-- begin --

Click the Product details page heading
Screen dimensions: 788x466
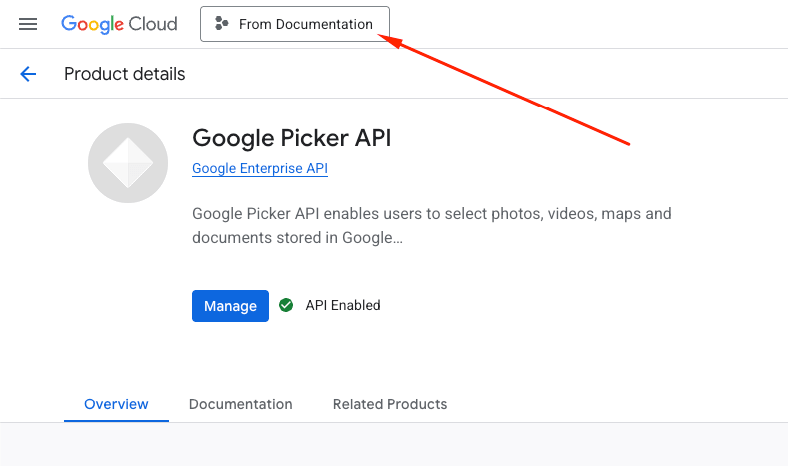pyautogui.click(x=124, y=74)
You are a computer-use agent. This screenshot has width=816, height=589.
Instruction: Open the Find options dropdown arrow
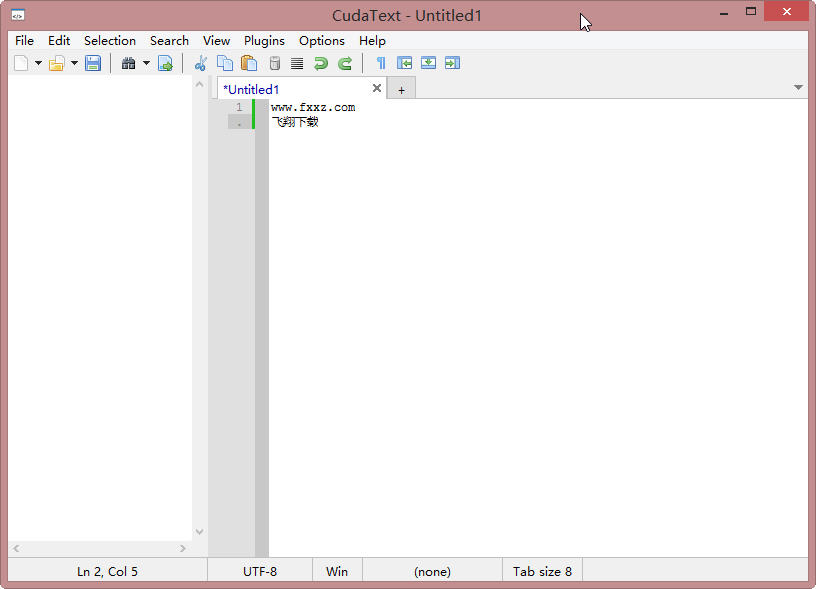[146, 63]
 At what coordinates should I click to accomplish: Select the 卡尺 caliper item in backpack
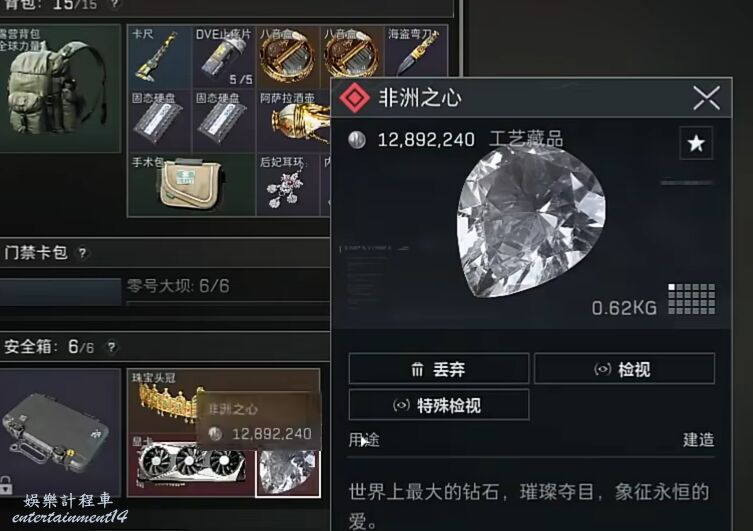pos(159,57)
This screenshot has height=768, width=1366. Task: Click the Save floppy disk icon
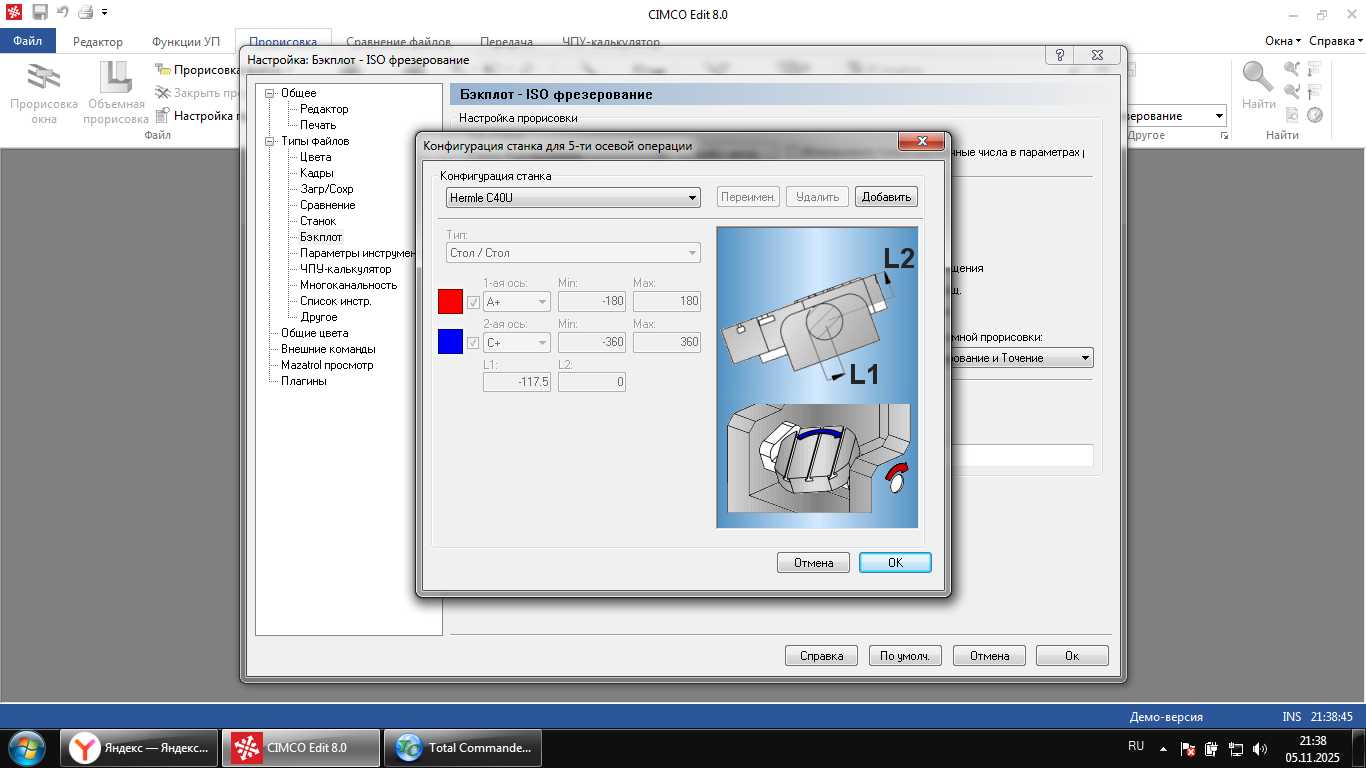point(40,13)
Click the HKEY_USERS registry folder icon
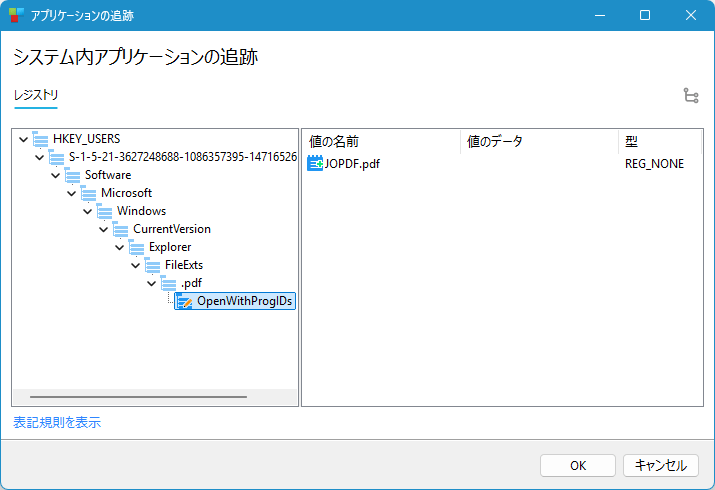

-- end --

_What this task involves_:
Reproduce all of the material above, keeping the requests but omitting the pictures, and rescale every coordinate in the answers by a factor of 2.35, rounding each result to a whole number with halves rounded up. Leave the numbers within the requests unchanged.

_Response for this exercise_:
Click the Product details page heading
Screen dimensions: 788x466
pyautogui.click(x=291, y=174)
You are a computer-use agent. This screenshot has width=816, height=589.
Instruction: Open the Find options dropdown arrow
[343, 148]
 At what coordinates should I click to accomplish: Select the 卡尺 caliper item in backpack
pos(374,134)
This screenshot has height=768, width=1366. Task: Click the Save floppy disk icon
point(94,31)
Click the HKEY_USERS registry folder icon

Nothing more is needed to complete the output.